Deux cousins aux caractères diamétralement opposés – David et Benji – se retrouvent à l’occasion d’un voyage en Pologne afin d’honorer la mémoire de leur grand-mère bien-aimée. Leur odyssée va prendre une tournure inattendue lorsque les vieilles tensions de ce duo improbable vont refaire surface avec, en toile de fond, l’histoire de leur famille…

Critique du film

Pour sa seconde réalisation, l’acteur-réalisateur Jesse Eisenberg s’embarque dans un road-trip polonais aux côtés de Kieran Culkin pour un drame modeste sur la reconnexion de deux cousins entre eux-même, ainsi que sur le lourd poids de leur héritage familial. Initialement, on pourrait appréhender A Real Pain comme un récit assez conventionnel : on y suit le voyage, en multiples étapes, de deux cousins qui se sont perdus de vue. Quand l’un (Kieran Culkin) semble perdu mais déborde pourtant d’énergie aux abords des gens et des lieux, l’autre (Jesse Eisenberg) reste au contraire constamment aux aguets. Que ce soit pour arriver à l’heure à l’embarquement de son vol ou bien pour savoir où se trouve son cousin, c’est une dynamique d’opposition qu’Eisenberg ne souhaite pas cacher, que ce soit aux yeux du monde gravitant autour d’eux mais également à ceux du public. –

Quiconque aura déjà vu un épisode de Succession retrouvera dans le tempérament de Kieran Culkin des réminiscences de son personnage insolent. Il envahit la scène, n’échoue jamais à trouver la petite phrase cinglante ou déconnectée du réel. Une scène où son personnage donne un feedback intense à un guide (et doctorant) joué par Will Sharpe, pourtant importante pour ce qui va suivre dans le récit, nous ramène immédiatement aux tourments de Roman Roy au cours de la dernière saison. Et quiconque aura vu un film avec Jesse Eisenberg ne sera pas surpris de retrouver l’esprit anxieux et timide que l’on pouvait découvrir dans Bienvenue à Zombieland. Le film use de nombreux gags (notamment un répétitif lié aux retards) pour marquer la fracture entre ces deux duos. On retrouve ainsi cet humour basé sur les mots, les tonalités, la gestuelle, mais qu’on commence à vite connaître par cœur. Jusqu’à ce que la douleur ressorte…

A real pain

Le voyage touristique en Pologne, magnifiquement capté par la photographie de Michal Dymel et ses teintes chaleureuses, se fait progressivement plus grave. Les deux cousins, souhaitant revenir sur les traces de leur grand-mère juive polonaise récemment décédée, parviennent peu à peu à laisser échapper ce qui les tourmente. Un épisode dramatique dans leur vie va rejaillir dans une explosion d’amertume et va se confronter au passé de leur famille touchée par la Shoah. Car, malgré la répétition des situations laissées par les deux cousins, A Real Pain nous saisit réellement lorsqu’il convoque Histoire et crise existentielle. 
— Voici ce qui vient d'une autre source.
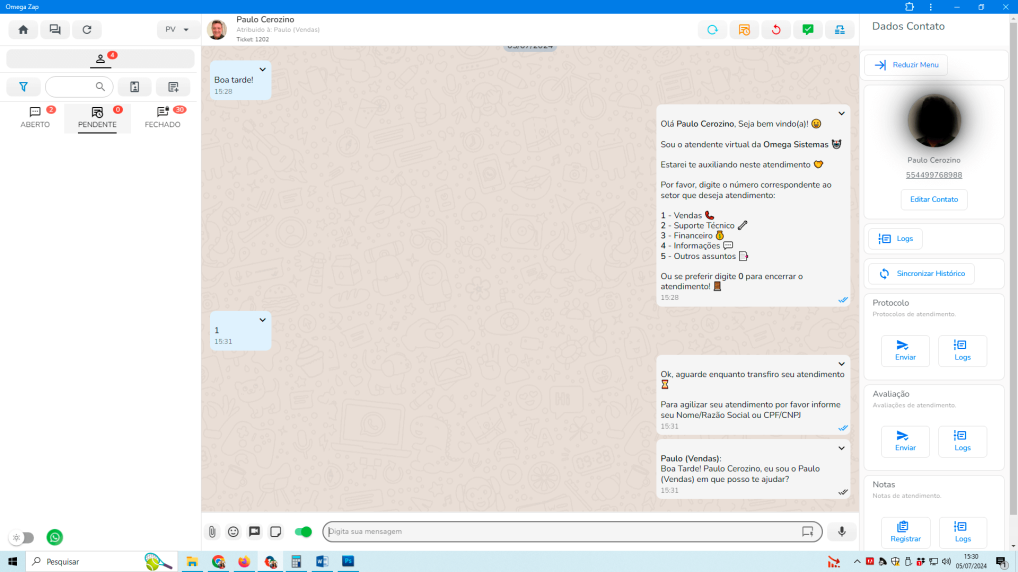The image size is (1018, 572).
Task: Click the Reduzir Menu button
Action: [906, 65]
À chaque étape du voyage, la mémoire laissée par le génocide pèse sur nos deux personnages principaux, ceux-ci ayant conscience de ce que cela implique dans leur vie quotidienne. Les rires s’estompent petit à petit pour laisser place à une tonalité plus solennelle, le point culminant étant la visite d’un camp de concentration, traversée par un calme assourdissant. Cette mélancolie, rythmée par la musique de Chopin, nous cueille et fait d’A Real Pain, un récit existentiel très émouvant. En cela, Eisenberg témoigne d’une véritable sagesse en canalisant ses tonalités. La mélancolie nous gagne et rend palpable cette douleur réelle, omniprésente jusqu’à un dernier plan dévastateur.